Table 2 Issues OF SG and its countermeasures.
From: A hybrid AI-Blockchain security framework for smart grids
Attack | Attack description | Countermeasure | Ref. |
|---|---|---|---|
TSA | Because of this attack, the PMU’s timing has been thrown off. | Shift-invariant data transmission and error-correlated average estimate. | |
Spoofing | When challenged by the intended victim, attackers may pretend to be a trustworthy third party. | Access control, anti-virus software, firewall, VPN, IDS, fusion-based defense strategy, game-theoretic analysis, and message encoding. | |
Sniffing | This attack steals transferred data between sender and destination. | Message encryption. | |
MITM | This cyber threat arises because an adversary can impersonate an authorized user and access sensitive data using their credentials. | In SG, lightweight physical unlovable function (PUF) authentication prevents MITM attacks.

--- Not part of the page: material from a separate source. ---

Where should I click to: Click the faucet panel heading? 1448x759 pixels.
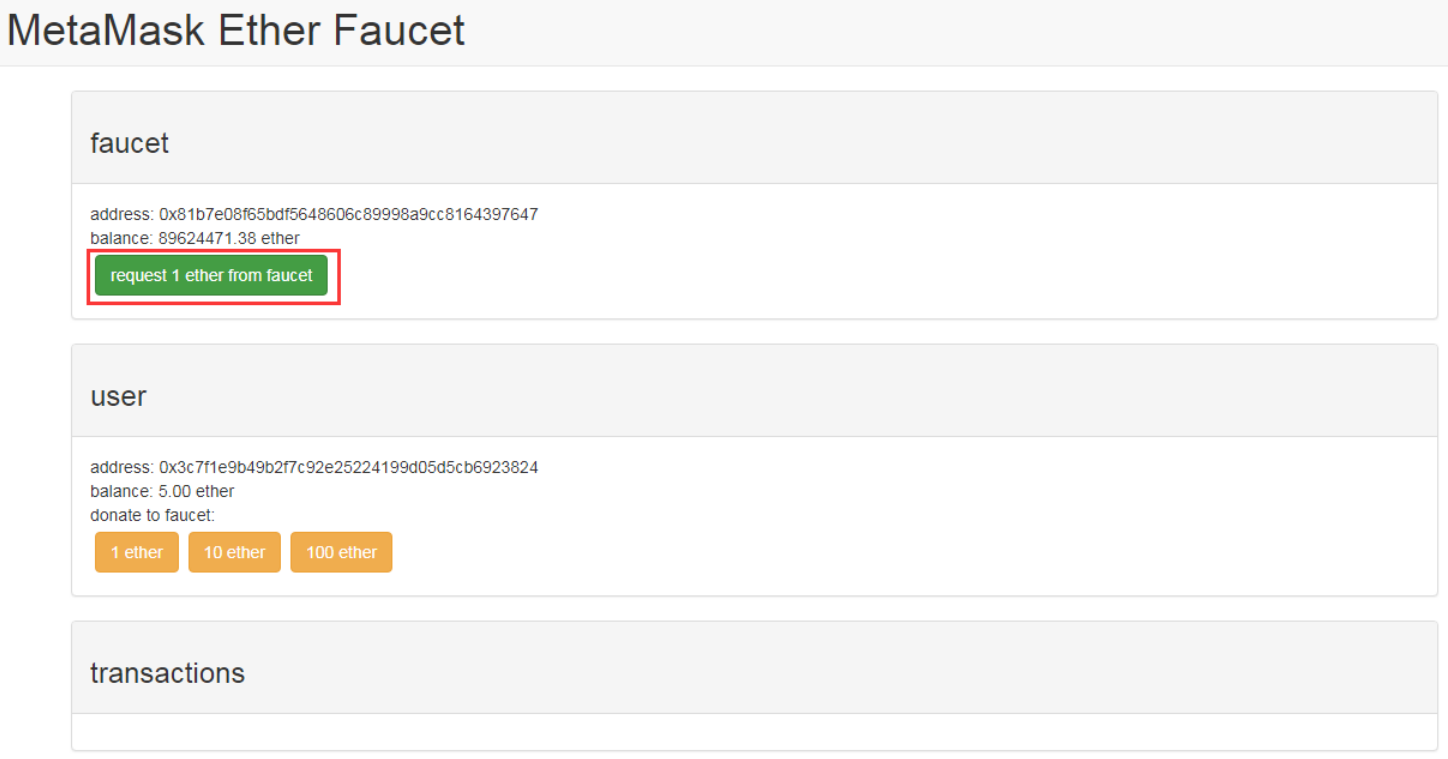(x=129, y=143)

The smart meter uses PUF authentication to transfer enrolment credentials. PUF scheme shares unique keys as digital footprints. Keys allow nodes to share encrypted data. | |
LAA attack | Load-altering assaults (LAAs) boost load power consumption to overwhelm lines. Historically, LAAs have used two methods: direct hacking and indirect alteration through exploitation. | The DLAA requires a power system assault since two vulnerable loads were chosen to test system assaults. A robust observer mode is then created to monitor load frequency and residual signals. The evaluation was done on three generators and six power system buses to prove detection is achievable. DLAA can be identified by validating an SG model and developing an adaptive fading Kalman filter (AFKF) to forecast the SG’s state. | |
Malicious command injection attack | Controlling energy flow in electrical grids can be done with phase-shifting transformers, also called phase shifters. Phase shifters reduce electricity congestion in transmission lines and regulate based on contractual agreements. | Detecting malicious code in smart meters using a LSTM network-based technique on the CPU or MCU power channel. This technique uses LSTM. A real-case smart meter evaluation found 92% efficiency. A lightweight approach is recommended for detecting stealthy malicious tap-changed commands. | |
Load redistribution attack | According to the author of [34], load redistribution attacks are linked to state estimation-false data injection attacks. These assaults compromise load bus and electrical flow measurements, while total power demand remains intact. Due to this, the assault causes a load redistribution across the network. | A closest neighbor-based load redistribution attack detection approach is offered. This approach maintains promising detection performance as it scales from small to large systems. On an LR assault with unsystematic anomalous load variations, sensitivity analysis and broad testing are done. Additionally, statistical approaches can localize attacks and predict the likelihood of each load being attacked. | |
Brute force | An attacker will probe every part of a system to find holes in its defenses. | User authentication, encryption, and complex passwords are advised. | |
Eavesdropping | Unauthorized people can access transferred data by pretending to be lawful hardware like monitoring sensors. | MILP, access control list, encryption, VPN, and tree model to determine attack profitability. | |
CPU overload | The target central processing unit is swamped with irrelevant data, wasting computing power and electricity. | Anti-virus solutions. | |
TCP-SYN flooding | This attack delays the victim’s equipment’s synchronization, violating timing limitations. | The authentication of messages. | |
Jamming | Attackers can modify a device’s signal frequency or loudness. Other approved devices cannot contact the victim. | Replace the compromised smart meter and change the channels. |